> Your objective
Copy all records verbatim.

** Opening Dataset entries block **

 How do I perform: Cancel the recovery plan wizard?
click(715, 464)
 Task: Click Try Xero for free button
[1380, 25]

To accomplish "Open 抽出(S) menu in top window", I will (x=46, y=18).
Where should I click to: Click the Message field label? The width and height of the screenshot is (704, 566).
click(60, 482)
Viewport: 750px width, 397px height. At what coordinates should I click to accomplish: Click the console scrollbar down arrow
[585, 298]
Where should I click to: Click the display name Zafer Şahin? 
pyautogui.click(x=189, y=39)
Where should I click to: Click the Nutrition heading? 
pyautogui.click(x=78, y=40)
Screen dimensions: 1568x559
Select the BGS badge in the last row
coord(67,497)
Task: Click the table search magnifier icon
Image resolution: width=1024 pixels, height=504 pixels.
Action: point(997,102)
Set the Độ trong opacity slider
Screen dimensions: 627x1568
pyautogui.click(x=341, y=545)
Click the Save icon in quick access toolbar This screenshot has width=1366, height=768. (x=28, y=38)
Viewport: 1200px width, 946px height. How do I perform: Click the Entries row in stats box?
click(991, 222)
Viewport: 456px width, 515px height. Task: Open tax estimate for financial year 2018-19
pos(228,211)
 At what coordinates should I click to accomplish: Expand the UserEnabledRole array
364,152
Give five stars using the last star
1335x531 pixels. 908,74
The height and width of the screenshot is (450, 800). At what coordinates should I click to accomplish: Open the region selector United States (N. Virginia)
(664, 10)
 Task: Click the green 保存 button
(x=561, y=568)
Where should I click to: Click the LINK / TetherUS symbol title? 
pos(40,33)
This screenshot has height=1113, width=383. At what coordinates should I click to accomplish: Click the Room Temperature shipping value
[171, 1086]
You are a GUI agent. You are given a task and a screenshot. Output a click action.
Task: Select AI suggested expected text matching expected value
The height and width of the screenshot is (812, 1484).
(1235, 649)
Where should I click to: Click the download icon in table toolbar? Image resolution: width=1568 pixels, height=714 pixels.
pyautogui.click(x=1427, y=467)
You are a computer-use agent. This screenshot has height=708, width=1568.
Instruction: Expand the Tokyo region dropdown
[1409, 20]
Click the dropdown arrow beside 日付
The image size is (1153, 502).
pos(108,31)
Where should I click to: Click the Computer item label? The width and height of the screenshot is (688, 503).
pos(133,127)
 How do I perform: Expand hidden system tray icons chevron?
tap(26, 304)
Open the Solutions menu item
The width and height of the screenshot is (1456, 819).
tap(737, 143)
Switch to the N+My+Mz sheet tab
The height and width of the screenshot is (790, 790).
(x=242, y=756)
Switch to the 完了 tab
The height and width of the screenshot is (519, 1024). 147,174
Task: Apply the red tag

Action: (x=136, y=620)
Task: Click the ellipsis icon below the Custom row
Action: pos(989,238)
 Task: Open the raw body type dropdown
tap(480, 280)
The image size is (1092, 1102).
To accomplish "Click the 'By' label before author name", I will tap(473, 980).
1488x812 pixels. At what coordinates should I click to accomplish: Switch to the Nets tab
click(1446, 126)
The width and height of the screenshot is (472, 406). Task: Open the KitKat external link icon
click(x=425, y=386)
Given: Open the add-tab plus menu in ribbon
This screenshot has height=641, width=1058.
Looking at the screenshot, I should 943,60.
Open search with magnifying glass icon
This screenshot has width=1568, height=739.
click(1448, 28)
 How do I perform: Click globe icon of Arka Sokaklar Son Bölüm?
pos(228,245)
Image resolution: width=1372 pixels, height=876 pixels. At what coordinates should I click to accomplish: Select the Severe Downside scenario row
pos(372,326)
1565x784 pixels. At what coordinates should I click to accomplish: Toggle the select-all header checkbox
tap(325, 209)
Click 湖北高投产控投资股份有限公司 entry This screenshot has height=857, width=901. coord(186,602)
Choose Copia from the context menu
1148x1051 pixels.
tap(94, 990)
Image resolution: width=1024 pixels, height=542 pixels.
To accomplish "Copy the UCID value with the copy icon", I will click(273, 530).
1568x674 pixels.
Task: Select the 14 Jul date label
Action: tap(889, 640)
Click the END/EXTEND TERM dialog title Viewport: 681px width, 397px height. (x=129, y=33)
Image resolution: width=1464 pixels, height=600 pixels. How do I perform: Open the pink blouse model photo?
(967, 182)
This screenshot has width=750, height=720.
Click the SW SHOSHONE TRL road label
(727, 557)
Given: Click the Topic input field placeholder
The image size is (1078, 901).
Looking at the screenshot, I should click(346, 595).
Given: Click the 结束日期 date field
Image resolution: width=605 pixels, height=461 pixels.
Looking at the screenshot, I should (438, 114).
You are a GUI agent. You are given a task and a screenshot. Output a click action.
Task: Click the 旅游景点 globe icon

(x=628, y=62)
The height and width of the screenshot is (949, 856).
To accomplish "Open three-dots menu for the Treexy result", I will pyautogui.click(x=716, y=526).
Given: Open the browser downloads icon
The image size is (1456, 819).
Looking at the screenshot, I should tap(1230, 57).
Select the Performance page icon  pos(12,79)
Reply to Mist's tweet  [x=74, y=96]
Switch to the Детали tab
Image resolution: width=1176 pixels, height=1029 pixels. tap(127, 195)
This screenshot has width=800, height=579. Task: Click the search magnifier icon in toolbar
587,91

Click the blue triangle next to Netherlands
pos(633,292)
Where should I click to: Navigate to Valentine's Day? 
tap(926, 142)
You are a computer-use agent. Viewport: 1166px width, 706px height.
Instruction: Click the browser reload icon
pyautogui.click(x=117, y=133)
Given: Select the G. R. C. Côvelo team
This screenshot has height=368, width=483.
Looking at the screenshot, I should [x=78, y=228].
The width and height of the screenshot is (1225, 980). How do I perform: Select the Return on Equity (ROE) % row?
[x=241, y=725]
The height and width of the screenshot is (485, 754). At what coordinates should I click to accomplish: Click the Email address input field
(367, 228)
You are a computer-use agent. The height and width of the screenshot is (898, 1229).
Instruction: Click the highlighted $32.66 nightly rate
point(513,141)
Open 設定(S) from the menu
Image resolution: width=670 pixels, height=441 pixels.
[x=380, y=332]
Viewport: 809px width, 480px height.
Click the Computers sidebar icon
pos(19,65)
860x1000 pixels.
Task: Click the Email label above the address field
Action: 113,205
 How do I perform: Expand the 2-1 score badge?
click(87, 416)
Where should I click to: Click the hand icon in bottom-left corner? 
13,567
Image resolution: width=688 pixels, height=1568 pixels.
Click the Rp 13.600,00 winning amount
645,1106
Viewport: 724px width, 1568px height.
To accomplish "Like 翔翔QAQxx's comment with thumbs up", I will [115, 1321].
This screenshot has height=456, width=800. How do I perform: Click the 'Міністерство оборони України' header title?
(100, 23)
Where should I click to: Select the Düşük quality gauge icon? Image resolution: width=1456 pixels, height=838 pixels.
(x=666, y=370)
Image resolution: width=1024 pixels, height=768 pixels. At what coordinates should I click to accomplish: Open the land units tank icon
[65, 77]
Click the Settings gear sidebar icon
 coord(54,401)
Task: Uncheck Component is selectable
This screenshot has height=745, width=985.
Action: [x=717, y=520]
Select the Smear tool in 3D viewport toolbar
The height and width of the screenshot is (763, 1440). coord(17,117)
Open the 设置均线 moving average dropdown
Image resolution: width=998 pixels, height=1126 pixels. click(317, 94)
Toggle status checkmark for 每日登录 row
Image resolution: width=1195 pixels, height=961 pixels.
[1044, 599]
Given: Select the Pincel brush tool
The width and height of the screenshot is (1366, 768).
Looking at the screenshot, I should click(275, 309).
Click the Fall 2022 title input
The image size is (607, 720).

** Closing Dataset entries block **

> Response area
 How do I perform: Cancel the recovery plan wizard?
click(715, 464)
 Task: Click Try Xero for free button
[1380, 25]

To accomplish "Open 抽出(S) menu in top window", I will (x=46, y=18).
Where should I click to: Click the Message field label? The width and height of the screenshot is (704, 566).
click(60, 482)
Viewport: 750px width, 397px height. At what coordinates should I click to accomplish: Click the console scrollbar down arrow
[585, 298]
Where should I click to: Click the display name Zafer Şahin? 
pyautogui.click(x=189, y=39)
Where should I click to: Click the Nutrition heading? 
pyautogui.click(x=78, y=40)
Screen dimensions: 1568x559
Select the BGS badge in the last row
coord(67,497)
Task: Click the table search magnifier icon
Image resolution: width=1024 pixels, height=504 pixels.
Action: point(997,102)
Set the Độ trong opacity slider
Screen dimensions: 627x1568
pyautogui.click(x=341, y=545)
Click the Save icon in quick access toolbar This screenshot has width=1366, height=768. (x=28, y=38)
Viewport: 1200px width, 946px height. How do I perform: Click the Entries row in stats box?
click(991, 222)
Viewport: 456px width, 515px height. Task: Open tax estimate for financial year 2018-19
pos(228,211)
 At what coordinates should I click to accomplish: Expand the UserEnabledRole array
364,152
Give five stars using the last star
1335x531 pixels. 908,74
The height and width of the screenshot is (450, 800). At what coordinates should I click to accomplish: Open the region selector United States (N. Virginia)
(664, 10)
 Task: Click the green 保存 button
(x=561, y=568)
Where should I click to: Click the LINK / TetherUS symbol title? 
pos(40,33)
This screenshot has height=1113, width=383. At what coordinates should I click to accomplish: Click the Room Temperature shipping value
[171, 1086]
You are a GUI agent. You are given a task and a screenshot. Output a click action.
Task: Select AI suggested expected text matching expected value
The height and width of the screenshot is (812, 1484).
(1235, 649)
Where should I click to: Click the download icon in table toolbar? Image resolution: width=1568 pixels, height=714 pixels.
pyautogui.click(x=1427, y=467)
You are a computer-use agent. This screenshot has height=708, width=1568.
Instruction: Expand the Tokyo region dropdown
[1409, 20]
Click the dropdown arrow beside 日付
The image size is (1153, 502).
pos(108,31)
Where should I click to: Click the Computer item label? The width and height of the screenshot is (688, 503).
pos(133,127)
 How do I perform: Expand hidden system tray icons chevron?
tap(26, 304)
Open the Solutions menu item
The width and height of the screenshot is (1456, 819).
tap(737, 143)
Switch to the N+My+Mz sheet tab
The height and width of the screenshot is (790, 790).
(x=242, y=756)
Switch to the 完了 tab
The height and width of the screenshot is (519, 1024). 147,174
Task: Apply the red tag

Action: (x=136, y=620)
Task: Click the ellipsis icon below the Custom row
Action: pos(989,238)
 Task: Open the raw body type dropdown
tap(480, 280)
The image size is (1092, 1102).
To accomplish "Click the 'By' label before author name", I will tap(473, 980).
1488x812 pixels. At what coordinates should I click to accomplish: Switch to the Nets tab
click(1446, 126)
The width and height of the screenshot is (472, 406). Task: Open the KitKat external link icon
click(x=425, y=386)
Given: Open the add-tab plus menu in ribbon
This screenshot has height=641, width=1058.
Looking at the screenshot, I should 943,60.
Open search with magnifying glass icon
This screenshot has width=1568, height=739.
click(1448, 28)
 How do I perform: Click globe icon of Arka Sokaklar Son Bölüm?
pos(228,245)
Image resolution: width=1372 pixels, height=876 pixels. At what coordinates should I click to accomplish: Select the Severe Downside scenario row
pos(372,326)
1565x784 pixels. At what coordinates should I click to accomplish: Toggle the select-all header checkbox
tap(325, 209)
Click 湖北高投产控投资股份有限公司 entry This screenshot has height=857, width=901. coord(186,602)
Choose Copia from the context menu
1148x1051 pixels.
tap(94, 990)
Image resolution: width=1024 pixels, height=542 pixels.
To accomplish "Copy the UCID value with the copy icon", I will click(273, 530).
1568x674 pixels.
Task: Select the 14 Jul date label
Action: tap(889, 640)
Click the END/EXTEND TERM dialog title Viewport: 681px width, 397px height. (x=129, y=33)
Image resolution: width=1464 pixels, height=600 pixels. How do I perform: Open the pink blouse model photo?
(967, 182)
This screenshot has width=750, height=720.
Click the SW SHOSHONE TRL road label
(727, 557)
Given: Click the Topic input field placeholder
The image size is (1078, 901).
Looking at the screenshot, I should click(346, 595).
Given: Click the 结束日期 date field
Image resolution: width=605 pixels, height=461 pixels.
Looking at the screenshot, I should (438, 114).
You are a GUI agent. You are given a task and a screenshot. Output a click action.
Task: Click the 旅游景点 globe icon

(x=628, y=62)
The height and width of the screenshot is (949, 856).
To accomplish "Open three-dots menu for the Treexy result", I will pyautogui.click(x=716, y=526).
Given: Open the browser downloads icon
The image size is (1456, 819).
Looking at the screenshot, I should tap(1230, 57).
Select the Performance page icon  pos(12,79)
Reply to Mist's tweet  [x=74, y=96]
Switch to the Детали tab
Image resolution: width=1176 pixels, height=1029 pixels. tap(127, 195)
This screenshot has width=800, height=579. Task: Click the search magnifier icon in toolbar
587,91

Click the blue triangle next to Netherlands
pos(633,292)
Where should I click to: Navigate to Valentine's Day? 
tap(926, 142)
You are a computer-use agent. Viewport: 1166px width, 706px height.
Instruction: Click the browser reload icon
pyautogui.click(x=117, y=133)
Given: Select the G. R. C. Côvelo team
This screenshot has height=368, width=483.
Looking at the screenshot, I should [x=78, y=228].
The width and height of the screenshot is (1225, 980). How do I perform: Select the Return on Equity (ROE) % row?
[x=241, y=725]
The height and width of the screenshot is (485, 754). At what coordinates should I click to accomplish: Click the Email address input field
(367, 228)
You are a computer-use agent. The height and width of the screenshot is (898, 1229).
Instruction: Click the highlighted $32.66 nightly rate
point(513,141)
Open 設定(S) from the menu
Image resolution: width=670 pixels, height=441 pixels.
[x=380, y=332]
Viewport: 809px width, 480px height.
Click the Computers sidebar icon
pos(19,65)
860x1000 pixels.
Task: Click the Email label above the address field
Action: 113,205
 How do I perform: Expand the 2-1 score badge?
click(87, 416)
Where should I click to: Click the hand icon in bottom-left corner? 
13,567
Image resolution: width=688 pixels, height=1568 pixels.
Click the Rp 13.600,00 winning amount
645,1106
Viewport: 724px width, 1568px height.
To accomplish "Like 翔翔QAQxx's comment with thumbs up", I will [115, 1321].
This screenshot has height=456, width=800. How do I perform: Click the 'Міністерство оборони України' header title?
(100, 23)
Where should I click to: Select the Düşük quality gauge icon? Image resolution: width=1456 pixels, height=838 pixels.
(x=666, y=370)
Image resolution: width=1024 pixels, height=768 pixels. At what coordinates should I click to accomplish: Open the land units tank icon
[65, 77]
Click the Settings gear sidebar icon
 coord(54,401)
Task: Uncheck Component is selectable
This screenshot has height=745, width=985.
Action: [x=717, y=520]
Select the Smear tool in 3D viewport toolbar
The height and width of the screenshot is (763, 1440). coord(17,117)
Open the 设置均线 moving average dropdown
Image resolution: width=998 pixels, height=1126 pixels. click(317, 94)
Toggle status checkmark for 每日登录 row
Image resolution: width=1195 pixels, height=961 pixels.
[1044, 599]
Given: Select the Pincel brush tool
The width and height of the screenshot is (1366, 768).
Looking at the screenshot, I should click(275, 309).
Click the Fall 2022 title input
The image size is (607, 720).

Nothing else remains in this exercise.